▸ **Problem statement**
For the entries below, the expected answer is the line with "Approval 2(f) (31, 1774)", the line with "2791431-32 (126, 2289)", and every line between them, exactly as written, and nothing more.

▸ **Extracted data**
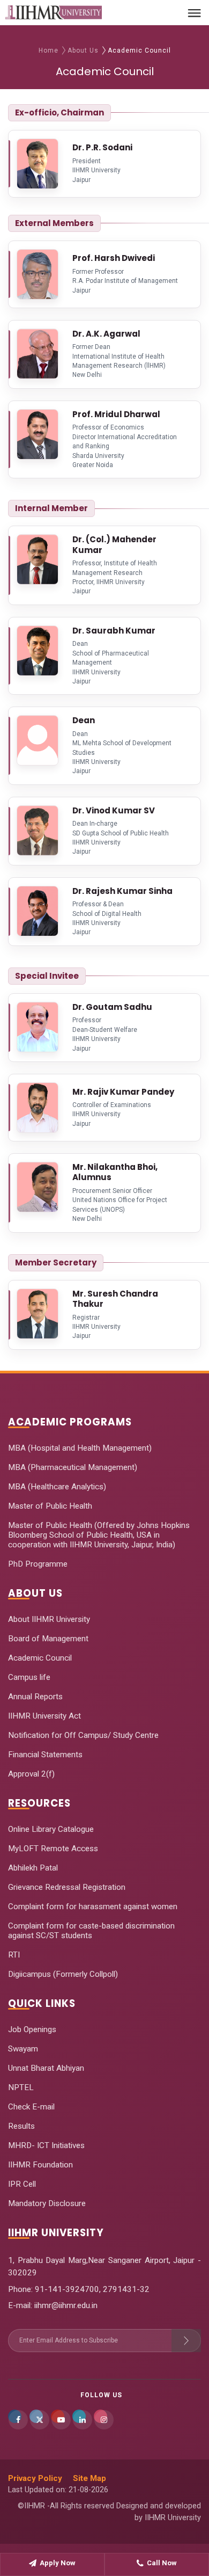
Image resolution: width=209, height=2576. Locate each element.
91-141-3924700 (66, 2289)
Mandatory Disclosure (47, 2203)
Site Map (89, 2478)
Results (21, 2126)
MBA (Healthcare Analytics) (57, 1486)
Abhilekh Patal (33, 1868)
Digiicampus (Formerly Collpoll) (63, 1974)
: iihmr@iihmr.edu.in (64, 2305)
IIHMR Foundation (40, 2165)
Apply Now (58, 2563)
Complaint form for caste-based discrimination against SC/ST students (91, 1930)
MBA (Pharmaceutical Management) (72, 1467)
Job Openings (32, 2029)
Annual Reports (35, 1696)
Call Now (162, 2563)
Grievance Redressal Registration (66, 1887)
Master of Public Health (50, 1506)
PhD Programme (38, 1564)
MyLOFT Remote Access (53, 1848)
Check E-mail (31, 2107)
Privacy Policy (35, 2478)
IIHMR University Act (44, 1716)
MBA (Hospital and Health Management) (80, 1448)
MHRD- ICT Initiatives (46, 2145)
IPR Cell (22, 2184)
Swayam (23, 2049)
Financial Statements (45, 1754)
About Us (83, 50)
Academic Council (40, 1658)
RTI (14, 1955)
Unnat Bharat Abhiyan (46, 2068)
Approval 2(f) (31, 1774)
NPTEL (21, 2087)
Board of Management (48, 1638)
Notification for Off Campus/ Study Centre (83, 1735)
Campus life (29, 1677)
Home (48, 50)
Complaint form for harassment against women (92, 1906)
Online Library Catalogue (51, 1829)
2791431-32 (126, 2289)
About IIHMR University (49, 1619)
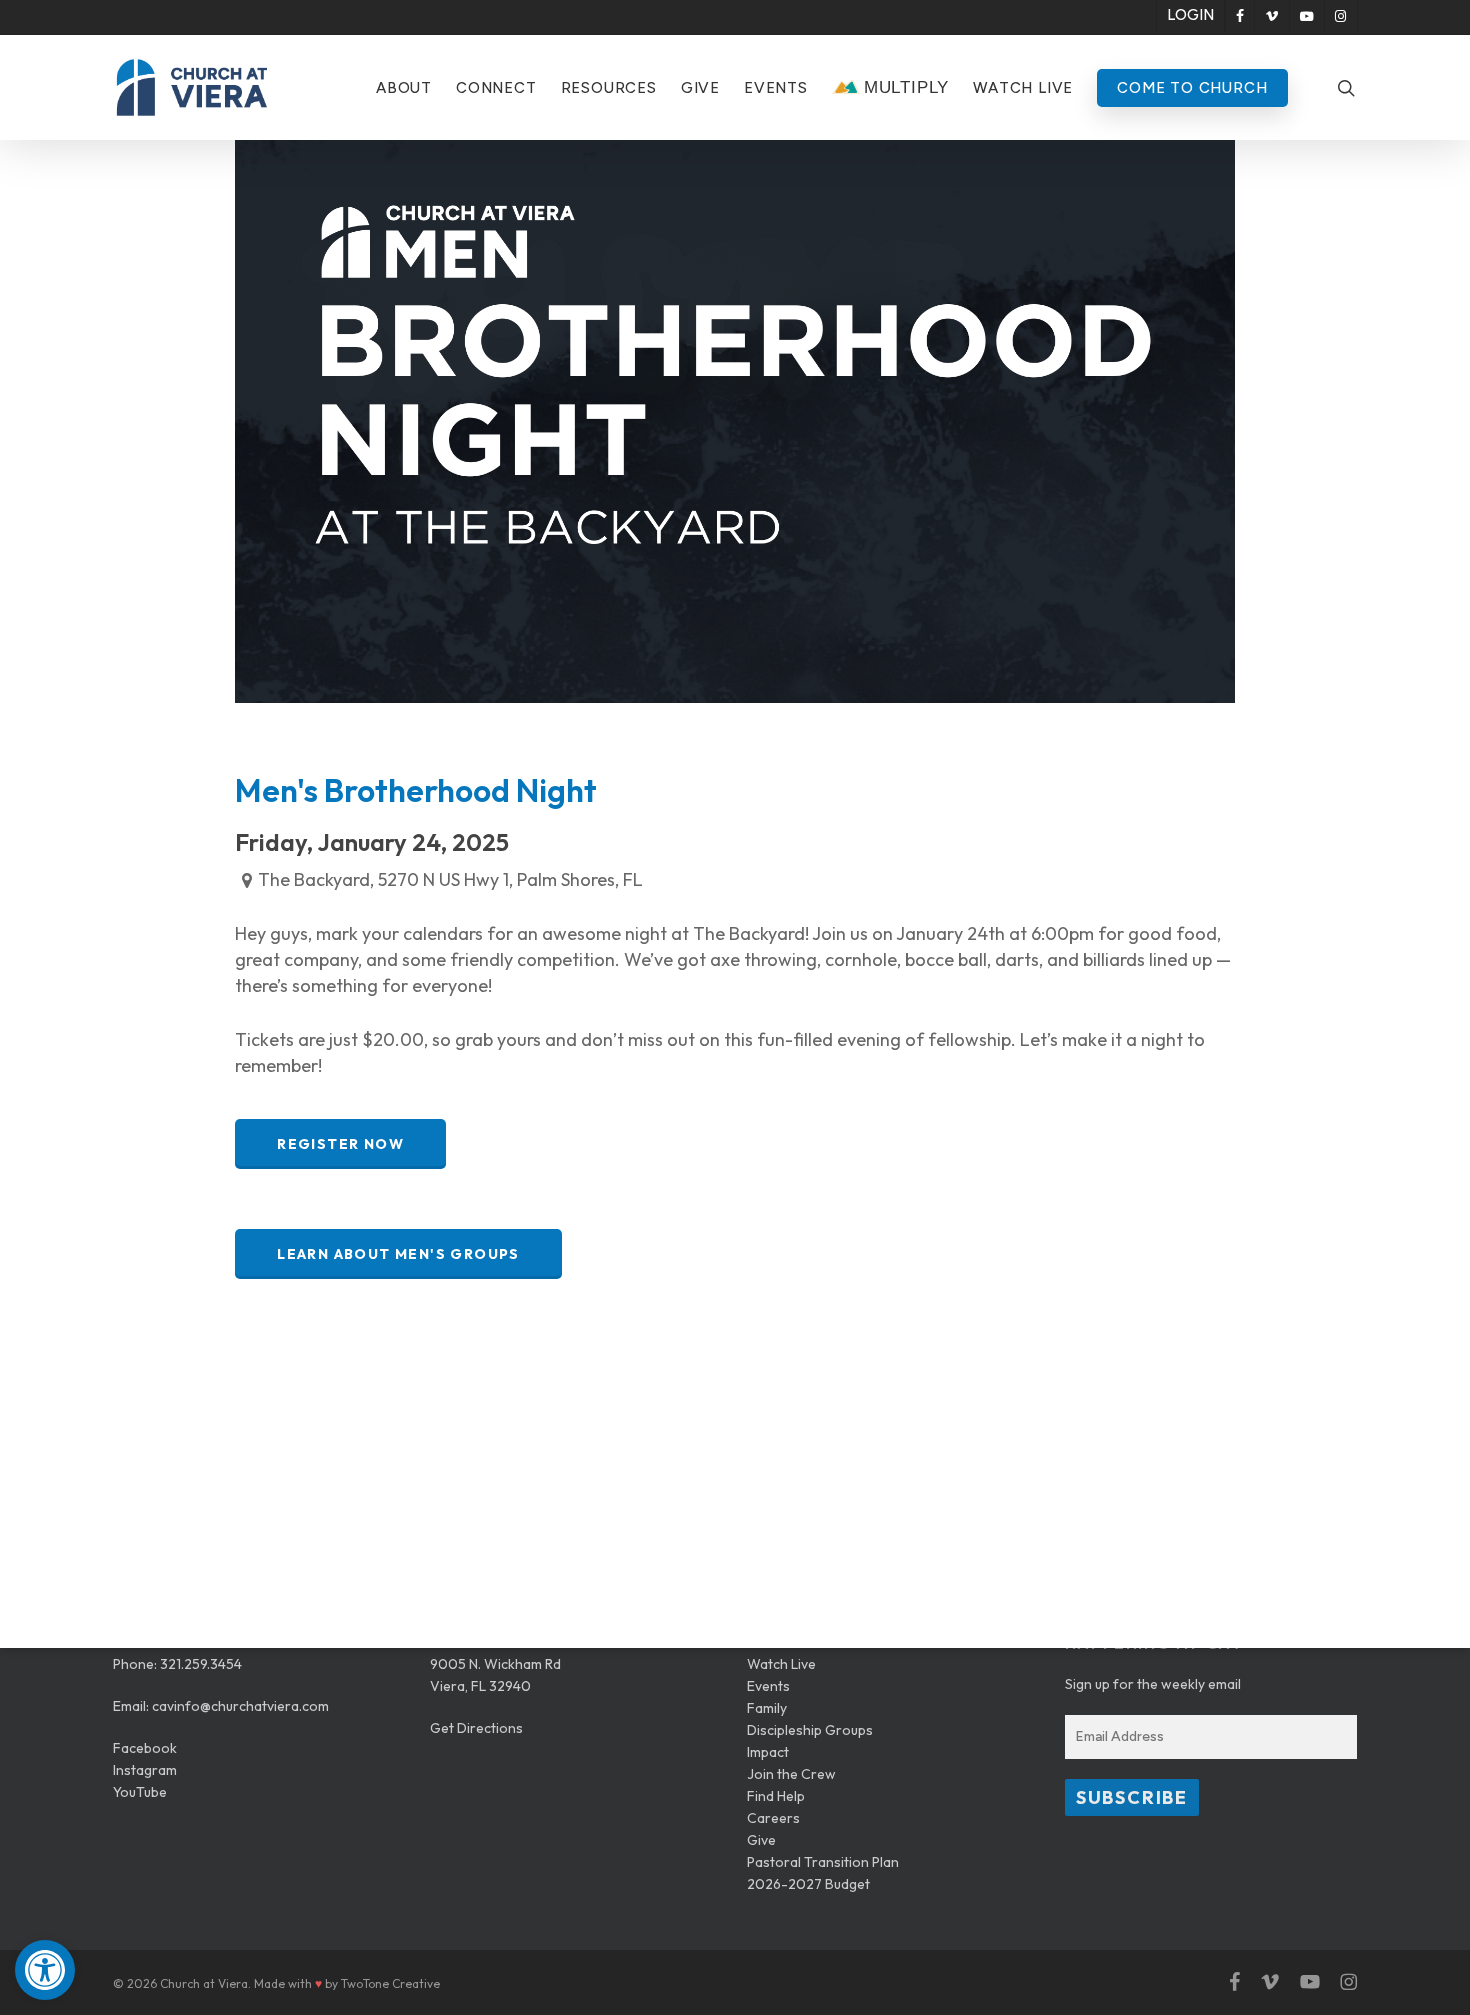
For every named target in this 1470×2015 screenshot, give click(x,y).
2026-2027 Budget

▸ **Output**
Approval 2(f) (31, 1774)
NPTEL (21, 2087)
Board of Management (48, 1638)
Notification for Off Campus/ Study Centre (83, 1735)
Campus life (29, 1677)
Home (48, 50)
Complaint form for harassment against women (92, 1906)
Online Library Catalogue (51, 1829)
2791431-32 (126, 2289)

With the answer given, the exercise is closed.